(Stored records)

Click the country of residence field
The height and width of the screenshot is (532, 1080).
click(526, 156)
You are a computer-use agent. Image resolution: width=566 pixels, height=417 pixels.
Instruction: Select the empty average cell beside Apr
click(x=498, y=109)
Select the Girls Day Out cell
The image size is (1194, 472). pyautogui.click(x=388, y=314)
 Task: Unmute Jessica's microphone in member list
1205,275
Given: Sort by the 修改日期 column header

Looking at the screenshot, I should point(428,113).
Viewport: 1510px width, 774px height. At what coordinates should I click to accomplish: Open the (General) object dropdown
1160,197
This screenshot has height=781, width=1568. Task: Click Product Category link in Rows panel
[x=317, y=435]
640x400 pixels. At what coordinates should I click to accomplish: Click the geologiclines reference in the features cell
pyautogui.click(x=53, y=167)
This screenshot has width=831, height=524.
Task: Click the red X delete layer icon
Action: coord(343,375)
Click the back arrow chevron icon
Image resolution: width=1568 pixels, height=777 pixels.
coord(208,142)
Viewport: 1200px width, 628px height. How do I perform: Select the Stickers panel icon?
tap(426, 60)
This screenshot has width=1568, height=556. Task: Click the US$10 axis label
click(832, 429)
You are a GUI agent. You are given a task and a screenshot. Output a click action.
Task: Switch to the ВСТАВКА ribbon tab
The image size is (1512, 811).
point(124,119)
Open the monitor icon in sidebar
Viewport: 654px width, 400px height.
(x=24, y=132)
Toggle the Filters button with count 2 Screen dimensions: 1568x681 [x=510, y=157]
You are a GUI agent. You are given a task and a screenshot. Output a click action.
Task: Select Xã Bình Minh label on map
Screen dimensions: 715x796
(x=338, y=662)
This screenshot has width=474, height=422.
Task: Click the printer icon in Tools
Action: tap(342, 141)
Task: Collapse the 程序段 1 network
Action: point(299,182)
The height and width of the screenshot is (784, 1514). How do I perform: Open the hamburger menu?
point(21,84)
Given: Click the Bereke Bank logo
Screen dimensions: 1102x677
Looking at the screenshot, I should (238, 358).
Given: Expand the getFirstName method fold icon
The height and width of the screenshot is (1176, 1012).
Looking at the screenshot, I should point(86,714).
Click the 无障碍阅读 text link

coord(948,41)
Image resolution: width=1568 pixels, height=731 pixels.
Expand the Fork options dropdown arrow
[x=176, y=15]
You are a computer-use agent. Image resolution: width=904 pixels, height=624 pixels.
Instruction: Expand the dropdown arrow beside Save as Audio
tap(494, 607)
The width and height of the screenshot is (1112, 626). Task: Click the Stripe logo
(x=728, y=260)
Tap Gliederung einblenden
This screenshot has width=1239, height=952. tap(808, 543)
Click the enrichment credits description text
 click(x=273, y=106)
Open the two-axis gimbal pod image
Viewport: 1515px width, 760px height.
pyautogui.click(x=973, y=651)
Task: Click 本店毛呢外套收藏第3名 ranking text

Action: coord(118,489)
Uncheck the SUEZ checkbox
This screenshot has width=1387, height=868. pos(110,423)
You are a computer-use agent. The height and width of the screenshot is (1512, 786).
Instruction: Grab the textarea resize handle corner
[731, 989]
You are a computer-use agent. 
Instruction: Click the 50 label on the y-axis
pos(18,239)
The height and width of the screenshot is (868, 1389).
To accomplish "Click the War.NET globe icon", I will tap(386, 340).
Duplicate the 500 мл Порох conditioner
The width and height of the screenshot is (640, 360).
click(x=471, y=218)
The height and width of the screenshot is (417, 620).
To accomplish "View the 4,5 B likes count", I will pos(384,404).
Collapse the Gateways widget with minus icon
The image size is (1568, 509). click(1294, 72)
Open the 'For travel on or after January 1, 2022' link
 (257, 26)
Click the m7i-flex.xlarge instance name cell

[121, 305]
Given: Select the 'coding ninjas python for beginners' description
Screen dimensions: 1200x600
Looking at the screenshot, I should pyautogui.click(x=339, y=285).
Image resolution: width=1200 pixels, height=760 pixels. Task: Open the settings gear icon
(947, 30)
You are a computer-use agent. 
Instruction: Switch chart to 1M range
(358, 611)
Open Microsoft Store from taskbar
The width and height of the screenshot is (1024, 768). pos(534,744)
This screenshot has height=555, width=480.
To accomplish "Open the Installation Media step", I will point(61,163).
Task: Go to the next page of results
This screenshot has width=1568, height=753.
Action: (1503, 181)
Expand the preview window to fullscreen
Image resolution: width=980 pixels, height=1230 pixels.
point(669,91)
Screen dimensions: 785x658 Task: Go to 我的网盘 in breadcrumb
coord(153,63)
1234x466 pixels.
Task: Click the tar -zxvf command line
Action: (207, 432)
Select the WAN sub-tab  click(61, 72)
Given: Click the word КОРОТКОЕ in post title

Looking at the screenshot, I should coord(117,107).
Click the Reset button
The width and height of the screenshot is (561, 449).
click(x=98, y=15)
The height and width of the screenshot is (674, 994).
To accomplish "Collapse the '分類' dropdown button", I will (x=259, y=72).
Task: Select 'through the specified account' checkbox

About this exercise: I would like you to output every record exactly as written.

Exercise result:
Click the country of residence field
The height and width of the screenshot is (532, 1080).
click(526, 156)
You are a computer-use agent. Image resolution: width=566 pixels, height=417 pixels.
Instruction: Select the empty average cell beside Apr
click(x=498, y=109)
Select the Girls Day Out cell
The image size is (1194, 472). pyautogui.click(x=388, y=314)
 Task: Unmute Jessica's microphone in member list
1205,275
Given: Sort by the 修改日期 column header

Looking at the screenshot, I should point(428,113).
Viewport: 1510px width, 774px height. At what coordinates should I click to accomplish: Open the (General) object dropdown
1160,197
This screenshot has height=781, width=1568. Task: Click Product Category link in Rows panel
[x=317, y=435]
640x400 pixels. At what coordinates should I click to accomplish: Click the geologiclines reference in the features cell
pyautogui.click(x=53, y=167)
This screenshot has width=831, height=524.
Task: Click the red X delete layer icon
Action: coord(343,375)
Click the back arrow chevron icon
Image resolution: width=1568 pixels, height=777 pixels.
coord(208,142)
Viewport: 1200px width, 628px height. How do I perform: Select the Stickers panel icon?
tap(426, 60)
This screenshot has width=1568, height=556. Task: Click the US$10 axis label
click(832, 429)
You are a GUI agent. You are given a task and a screenshot. Output a click action.
Task: Switch to the ВСТАВКА ribbon tab
The image size is (1512, 811).
point(124,119)
Open the monitor icon in sidebar
Viewport: 654px width, 400px height.
(x=24, y=132)
Toggle the Filters button with count 2 Screen dimensions: 1568x681 [x=510, y=157]
You are a GUI agent. You are given a task and a screenshot. Output a click action.
Task: Select Xã Bình Minh label on map
Screen dimensions: 715x796
(x=338, y=662)
This screenshot has width=474, height=422.
Task: Click the printer icon in Tools
Action: tap(342, 141)
Task: Collapse the 程序段 1 network
Action: point(299,182)
The height and width of the screenshot is (784, 1514). How do I perform: Open the hamburger menu?
point(21,84)
Given: Click the Bereke Bank logo
Screen dimensions: 1102x677
Looking at the screenshot, I should (238, 358).
Given: Expand the getFirstName method fold icon
The height and width of the screenshot is (1176, 1012).
Looking at the screenshot, I should point(86,714).
Click the 无障碍阅读 text link

coord(948,41)
Image resolution: width=1568 pixels, height=731 pixels.
Expand the Fork options dropdown arrow
[x=176, y=15]
You are a computer-use agent. Image resolution: width=904 pixels, height=624 pixels.
Instruction: Expand the dropdown arrow beside Save as Audio
tap(494, 607)
The width and height of the screenshot is (1112, 626). Task: Click the Stripe logo
(x=728, y=260)
Tap Gliederung einblenden
This screenshot has width=1239, height=952. tap(808, 543)
Click the enrichment credits description text
 click(x=273, y=106)
Open the two-axis gimbal pod image
Viewport: 1515px width, 760px height.
pyautogui.click(x=973, y=651)
Task: Click 本店毛呢外套收藏第3名 ranking text

Action: coord(118,489)
Uncheck the SUEZ checkbox
This screenshot has width=1387, height=868. pos(110,423)
You are a computer-use agent. The height and width of the screenshot is (1512, 786).
Instruction: Grab the textarea resize handle corner
[731, 989]
You are a computer-use agent. 
Instruction: Click the 50 label on the y-axis
pos(18,239)
The height and width of the screenshot is (868, 1389).
To accomplish "Click the War.NET globe icon", I will tap(386, 340).
Duplicate the 500 мл Порох conditioner
The width and height of the screenshot is (640, 360).
click(x=471, y=218)
The height and width of the screenshot is (417, 620).
To accomplish "View the 4,5 B likes count", I will pos(384,404).
Collapse the Gateways widget with minus icon
The image size is (1568, 509). click(1294, 72)
Open the 'For travel on or after January 1, 2022' link
 (257, 26)
Click the m7i-flex.xlarge instance name cell

[121, 305]
Given: Select the 'coding ninjas python for beginners' description
Screen dimensions: 1200x600
Looking at the screenshot, I should pyautogui.click(x=339, y=285).
Image resolution: width=1200 pixels, height=760 pixels. Task: Open the settings gear icon
(947, 30)
You are a computer-use agent. 
Instruction: Switch chart to 1M range
(358, 611)
Open Microsoft Store from taskbar
The width and height of the screenshot is (1024, 768). pos(534,744)
This screenshot has height=555, width=480.
To accomplish "Open the Installation Media step", I will point(61,163).
Task: Go to the next page of results
This screenshot has width=1568, height=753.
Action: (1503, 181)
Expand the preview window to fullscreen
Image resolution: width=980 pixels, height=1230 pixels.
point(669,91)
Screen dimensions: 785x658 Task: Go to 我的网盘 in breadcrumb
coord(153,63)
1234x466 pixels.
Task: Click the tar -zxvf command line
Action: (207, 432)
Select the WAN sub-tab  click(61, 72)
Given: Click the word КОРОТКОЕ in post title

Looking at the screenshot, I should coord(117,107).
Click the Reset button
The width and height of the screenshot is (561, 449).
click(x=98, y=15)
The height and width of the screenshot is (674, 994).
To accomplish "Collapse the '分類' dropdown button", I will (x=259, y=72).
Task: Select 'through the specified account' checkbox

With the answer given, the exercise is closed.